22. Following a particular approach taken by another judge in relation to the determination of separate questions, the docket judge abandoned the notion of hearing the separate question and dealt with the specific applications that were before the court. 23. This issue has been the subject of four authorisation meetings, a number of inconclusive court dates (which were inconclusive because X and X s clients failed to comply with orders relating to the better articulation of their claim and the provision of Z s report. 24. Z does not hold a PhD in anthropology and arguably would not stand scrutiny as an expert (although, unfortunately, that issue was not able to be tested Z s work has been the subject of adverse judicial comment in at least one other matter). 25. The delay in compliance with orders simply maintained the position of the extant applicant (some of whom are not members of the native title claim group) and allowed the applicant to engage in future act negotiations. 26. This interlocutory application was filed in October 2011 and a hearing in July 2013. There were 11 separate Court appearances not including conference of experts and the preparation and filing of submissions involving the instructing of Senior and Junior Counsel, costing QSNTS considerable resources and by inference a similar amount by the other parties. CASE STUDY 2 1. Following a meeting of the Claim Group Z in 2006, 10 named persons were jointly authorised to make a native title determination application on behalf of the biological descendants of nominated apical ancestors. The application was filed by QSNTS on behalf of the Claim Group Z in 2008. 2. QSNTS subsequently commissioned Dr X to undertake anthropological research into the claim group, which included writing a connection report. 3. Dr X s research identified the possibility of adding Apical Y to the list of apical ancestors in the claim group description. In 2011, Dr X met with members of the applicant group to discuss this possibility. The applicant group resolved to hold an authorisation meeting of the claim group to discuss Dr X s findings and, more specifically, to consider a recommendation to add Apical Y as an apical ancestor in the claim group description.

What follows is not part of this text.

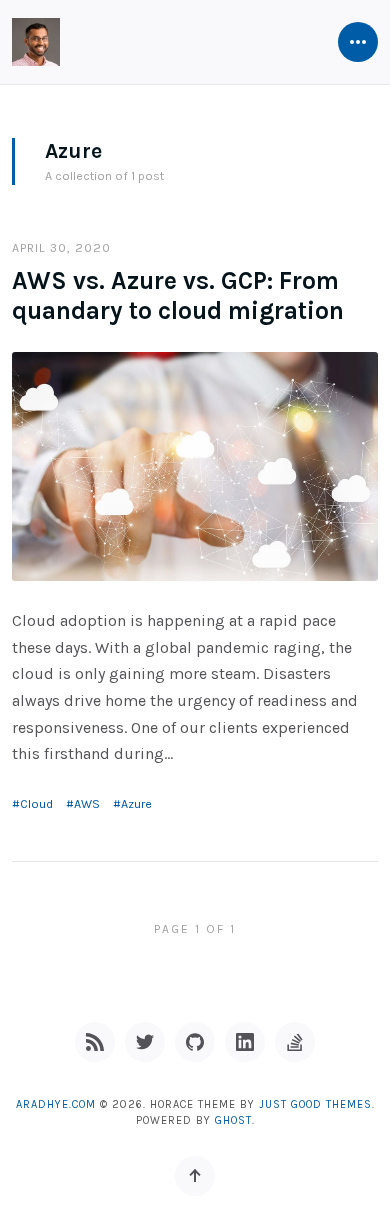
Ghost (233, 1120)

4. QSNTS subsequently advertised that the authorisation meeting would be held in T on a date in early September 2011. Those present voted to include Apical Y in the claim group description. It was also resolved that a further authorisation meeting would be held in October 2011 to consider authorising a new applicant. Because an Applicant must be authorised by all of the native title claim group, authorising a new Applicant becomes necessary if there is an addition to the claim group description. 5. The October meeting was attended by descendants of each of the four original apical ancestors, as well as descendants of Apical Y. The meeting passed resolutions: a. Removing the authorisation of the existing applicant; b. authorising a group of 10 members ( Applicant M ) to be the replacement applicant for the native title application; and c. authorising the replacement applicant to apply under s 66B of the Native Title Act 1993 (Cth) ( NTA ) to be the applicant in these proceedings. 6. An interlocutory application was filed with the Federal Court in November 2011. 7. Shortly after the October meeting, disaffected members of the original applicant sought legal representation from Lawyer C and advertised that an authorisation meeting would be held for the purposes of s 66B of the NTA in November 2011. That meeting, in effect, resolved to revoke the decisions made the September and October meetings and appoint an applicant ( Applicant L ) to make an application under s 66B. An interlocutory application was filed in late November 2011. Separate Question 8. In September 2012, and after several court dates a Federal Court Judge ordered that the Court would determine a separate question in order to determine the competing s 66B applications. The separate question was in the following terms: Does the Claim Group Z native title claim group comprise: a. the descendants of the four apical ancestors named in Schedule A to the Form 1 for the Claim Group Z application, or b. the descendants of those four named apical ancestors together with the descendants of Apical Y? Expert Evidence 9. Applicant M continued to retain Dr X and the Applicant L, through Lawyer C, retained Anthropologist Z.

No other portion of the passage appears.